Toilet paper and bleach may be flying off the shelves right now, but regional grocers are fighting to stay alive. As evidenced by several recent bankruptcies, they are caught in a crunch between big chains like Walmart and hard discounters, such as Aldi and Lidl.

Thriving in spite of a mounting scale disadvantage will require examining strategic models. Some ideas for those have been published in a study by Bain & Company, The Future of Retail: A Survival Guide for Regional Grocers.

Over the next decade, the report forecasts, grocery will be hit with disruptive trends, with an increased emphasis on virtual reality and autonomous delivery. Government bans on various forms of packaging, such as single-use plastic, are likely to boost private-label items sold in bulk. Scale is almost certain to shape the industry.

On one hand, notes the report, the regional grocer’s local scale is losing the muscle to compete with the enhanced scale of the monster chains.
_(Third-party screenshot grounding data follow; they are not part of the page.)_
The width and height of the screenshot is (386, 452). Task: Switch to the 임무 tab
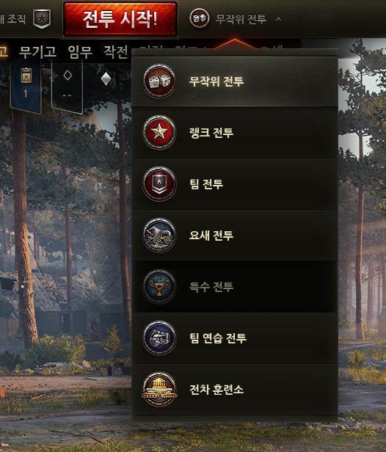(x=80, y=52)
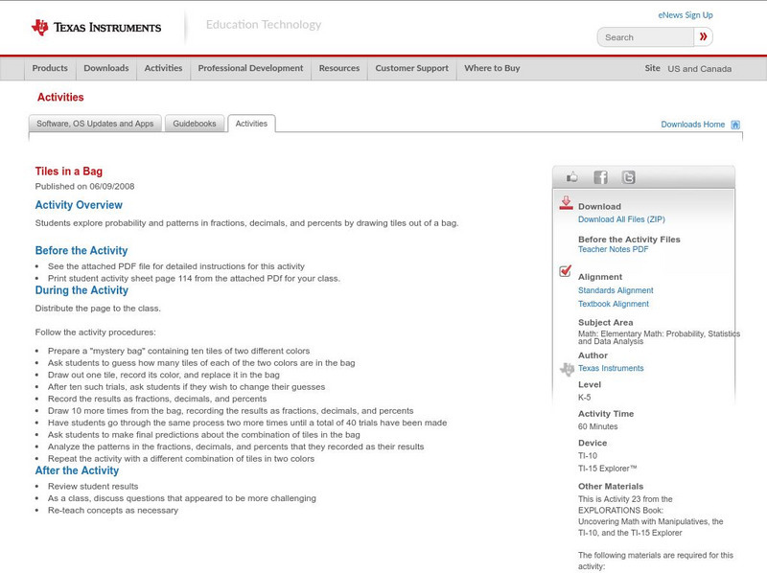767x573 pixels.
Task: Open the Professional Development menu
Action: pyautogui.click(x=250, y=68)
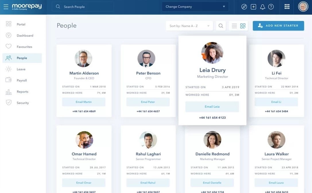The image size is (312, 193).
Task: Switch to list view layout
Action: click(x=234, y=26)
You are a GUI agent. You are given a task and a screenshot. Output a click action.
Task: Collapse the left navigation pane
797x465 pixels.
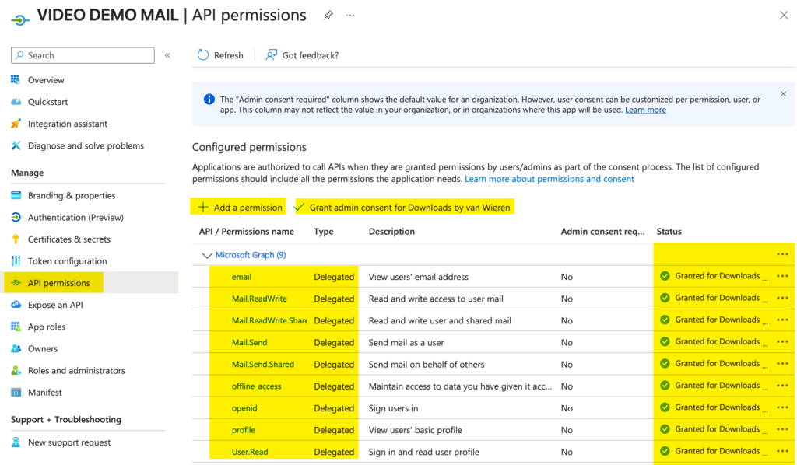point(167,54)
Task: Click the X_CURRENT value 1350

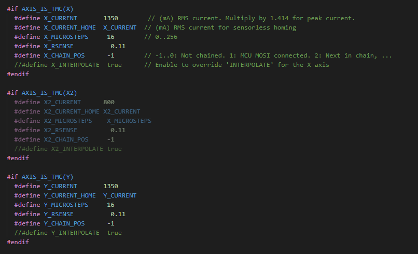Action: (x=110, y=18)
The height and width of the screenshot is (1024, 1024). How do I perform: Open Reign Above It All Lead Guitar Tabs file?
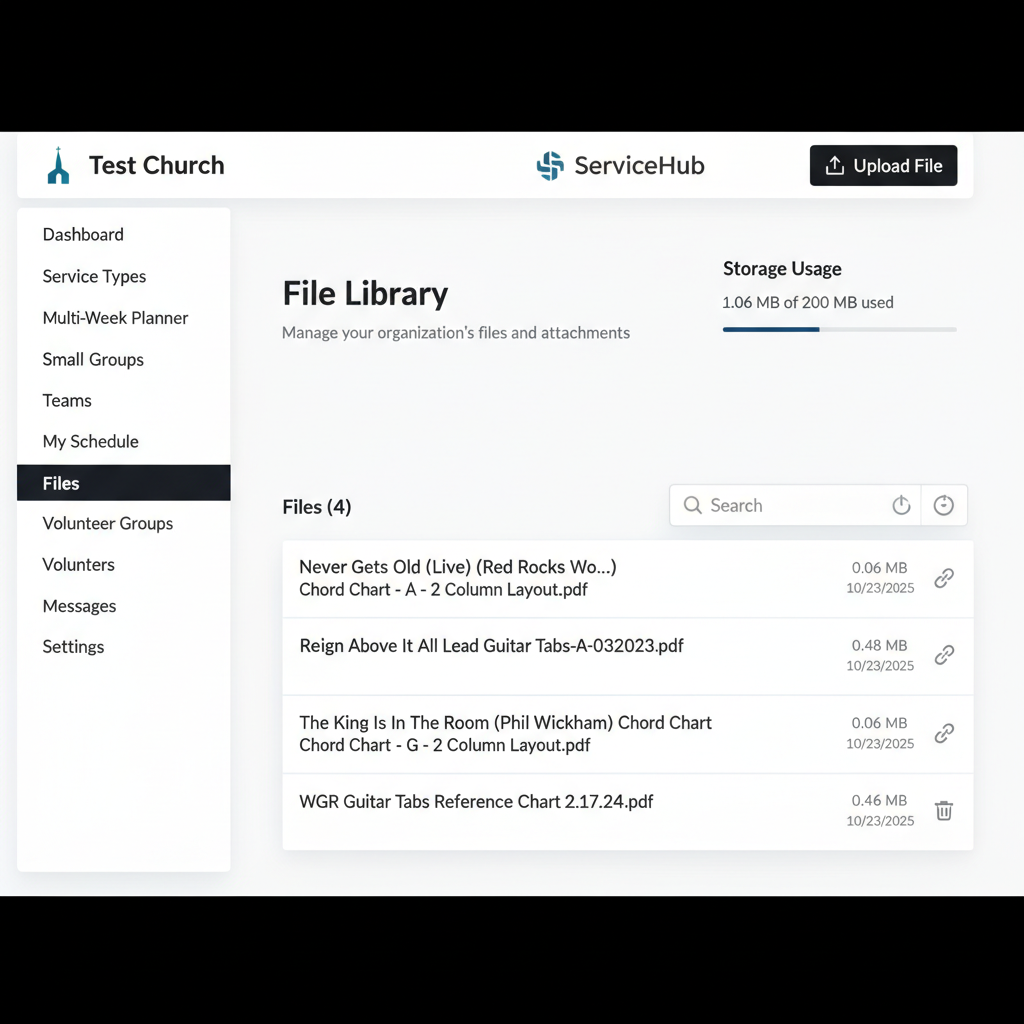491,646
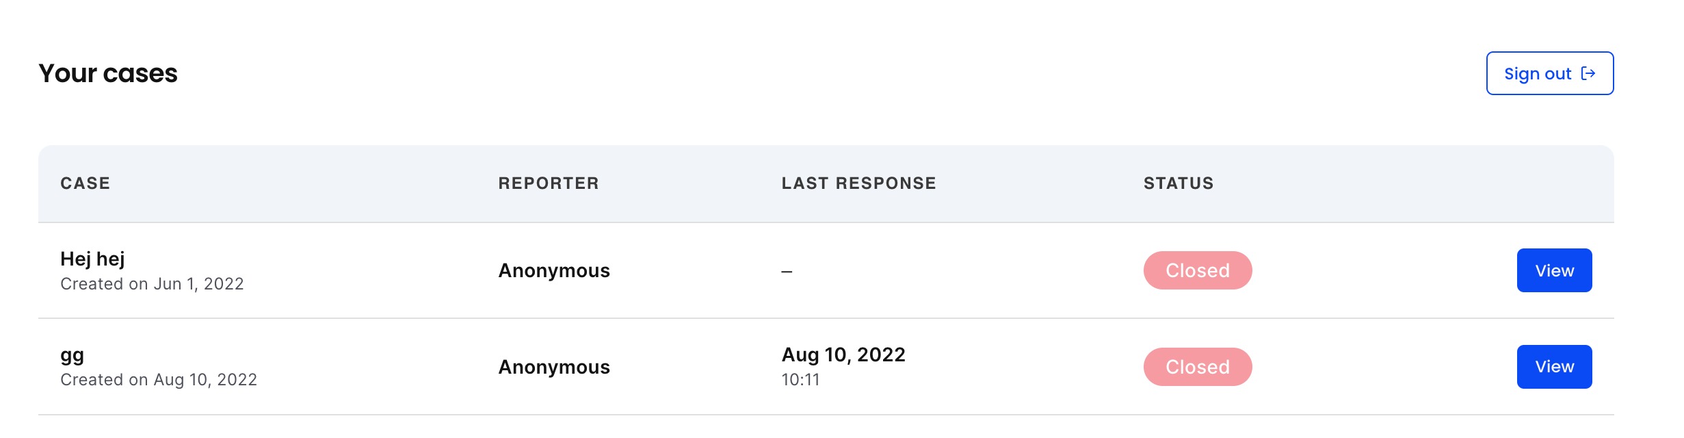Click the Sign out button
This screenshot has width=1684, height=438.
[1550, 73]
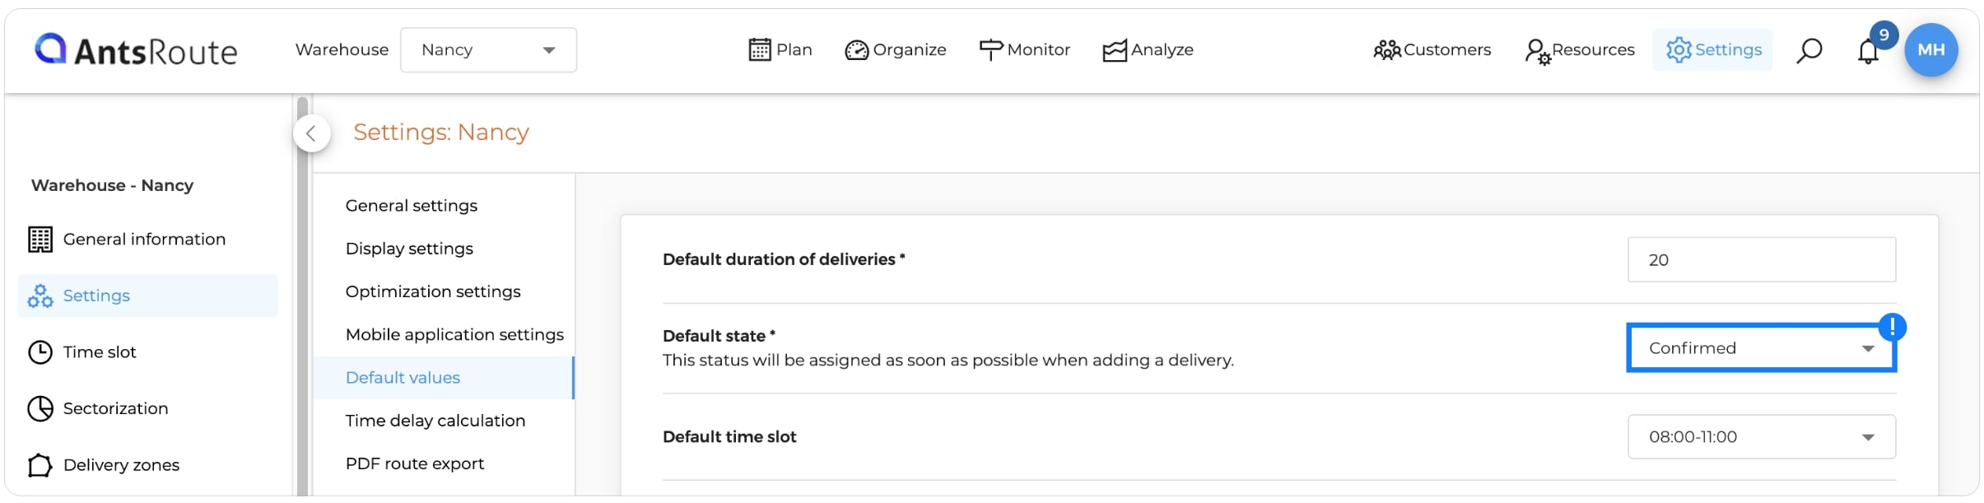The image size is (1984, 503).
Task: Open the Monitor menu
Action: [1025, 50]
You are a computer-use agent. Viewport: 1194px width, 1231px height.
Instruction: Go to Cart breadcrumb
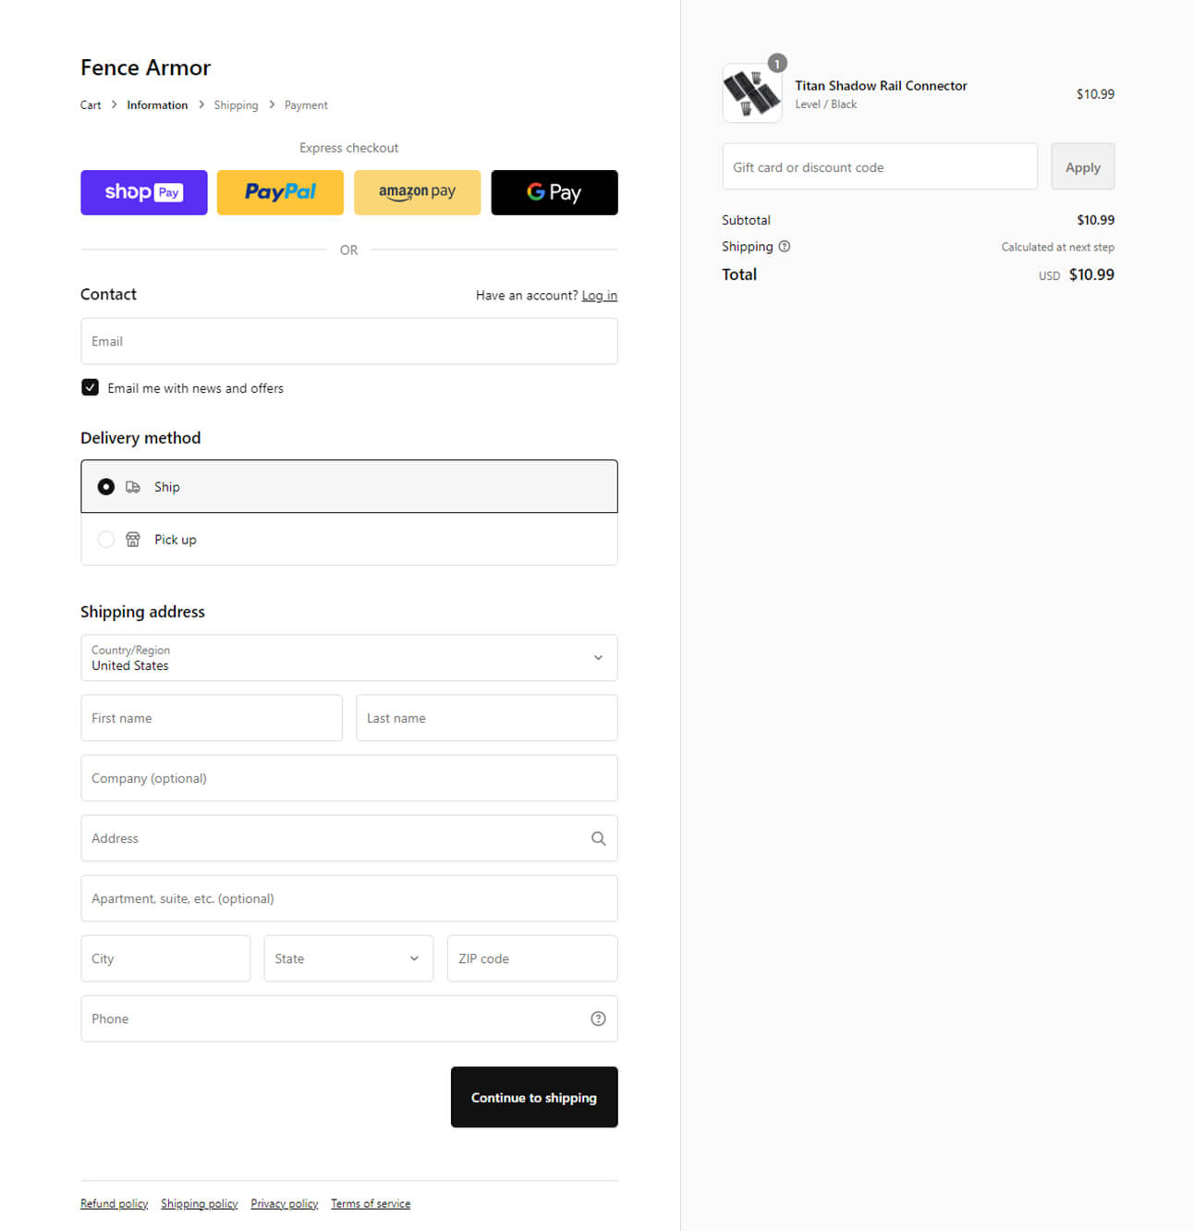pos(91,105)
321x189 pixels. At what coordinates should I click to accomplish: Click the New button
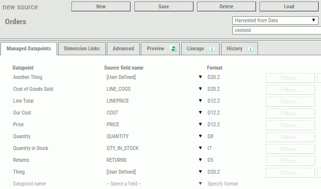click(101, 6)
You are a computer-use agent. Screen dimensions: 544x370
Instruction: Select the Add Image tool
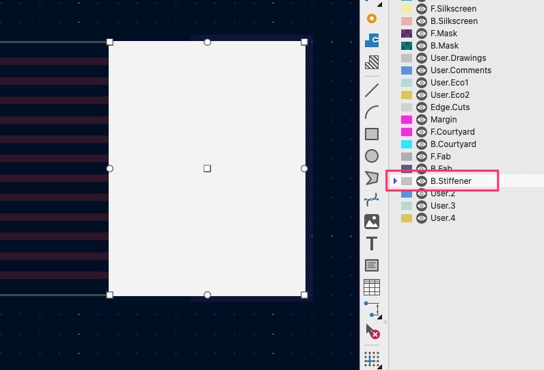point(372,222)
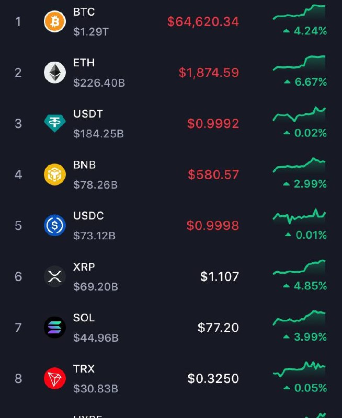Viewport: 342px width, 418px height.
Task: Select the XRP $1.107 price
Action: pos(220,276)
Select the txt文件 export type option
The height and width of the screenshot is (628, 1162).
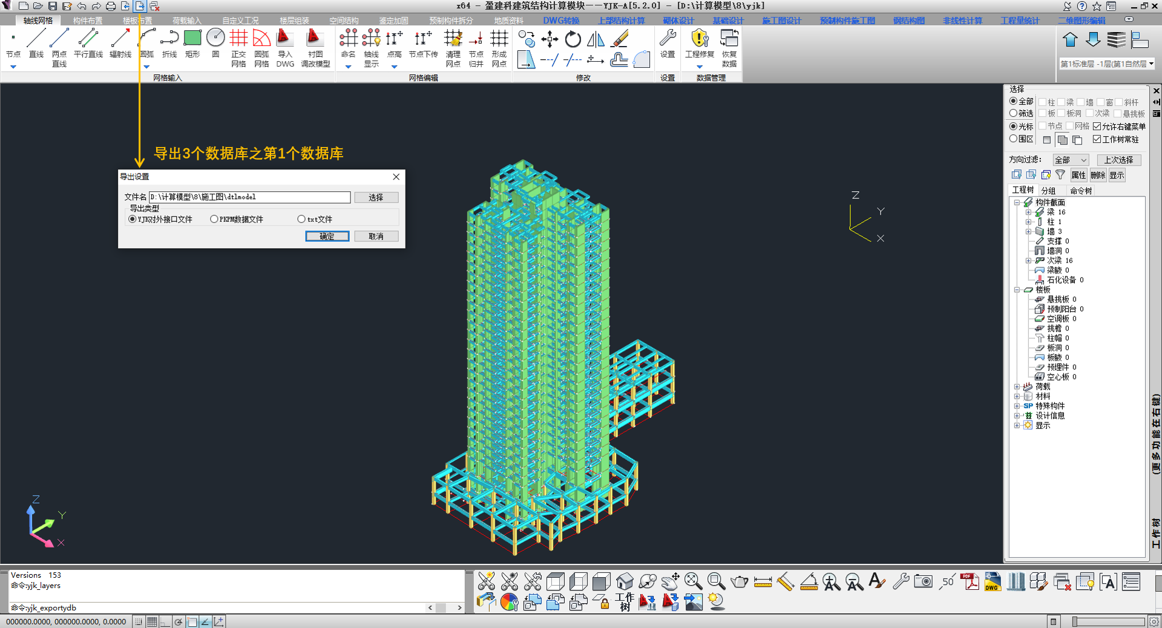tap(301, 219)
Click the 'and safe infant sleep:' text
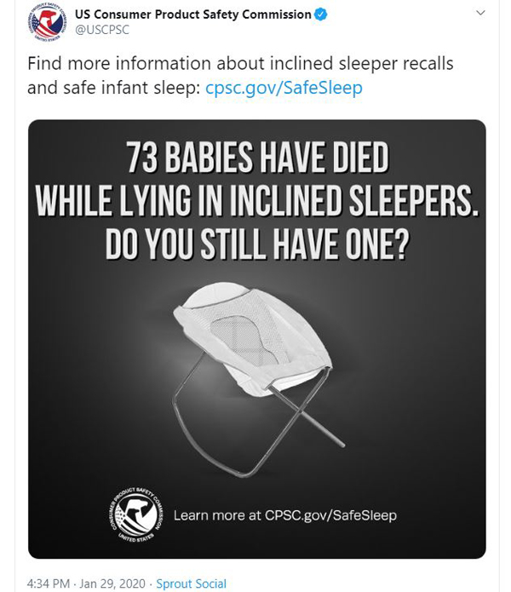This screenshot has width=511, height=592. [114, 88]
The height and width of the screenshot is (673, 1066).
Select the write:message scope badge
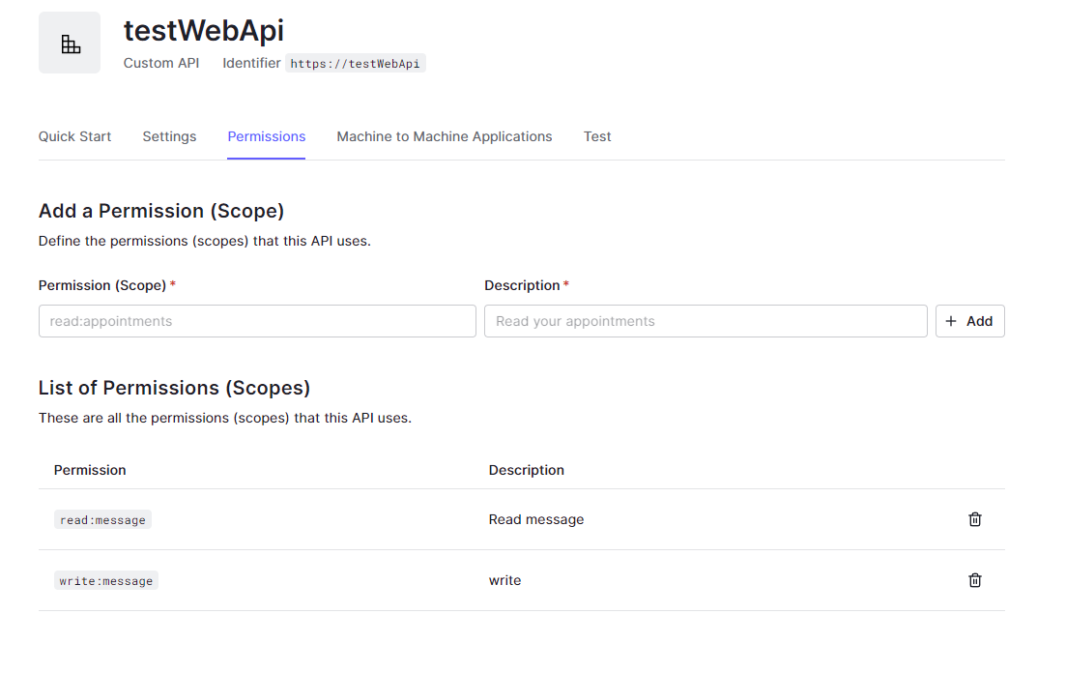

The result is a lack of capital to fund the substantial investments required by innovations, especially online. At the same time, regionals must deal with the hard discounters opening stores at a rapid rate.

To succeed, says the report, a regional must sharpen the focus and uniqueness of its value proposition while outhustling bigger competition. Economy of scale to improve investment is cited as another important tool.

The report surveyed more than 14,000 U.S. grocery shoppers, pinpointing the qualities of a winning model for regionals.

“Using new customer advocacy data, we’ve identified what it takes to be a regional gem that can thrive in retail’s challenging future,” says Bain. The facets of a “regional gem” include a strong bond with customers, which helps convert them into advocates for the brand. Cost control should be tight enough to keep operation margins within the 4 percent to 6 percent range. Strong private labels are key, and must generate 30 percent or more of sales. And private-label pricing must be no more than 15 percent more costly than the lowest-priced competitor.

“What’s more, our analysis shows that regional grocery gems prioritize three actions to maintain their momentum and survive the transition to a more digital and concentrated industry,” says the report. The regional must be defined by its own special value proposition, while battling bigger players with finesse. A regional can  “turn its smaller size into an advantage” by its ability to move more nimbly, rolling out a concept much more quickly than heavily layered, larger competitors.

The ability to move and change course quickly can make up for a regional’s inability to get the same good pricing deals from its suppliers as its larger competitors. Regional gems are increasingly skilled at taking an idea from concept to pilot to roll out at a speed that outhustles larger players.

Sharpening the knives to cut costs is essential for regional players, says the report. Doing so will help provide resources for investment, which is essential to adapting to changes. Midsize grocers can cut costs by negotiating with suppliers more often, the report suggests.

The report recommends that regional grocers ask themselves three questions: “Do we really stand out on any dimension of our value proposition? Are we punching above our weight, thanks to our agility and skill at innovating and partnering? Is cost management a core strength?”

Affirmative responses to those questions, says the report, are keys to success.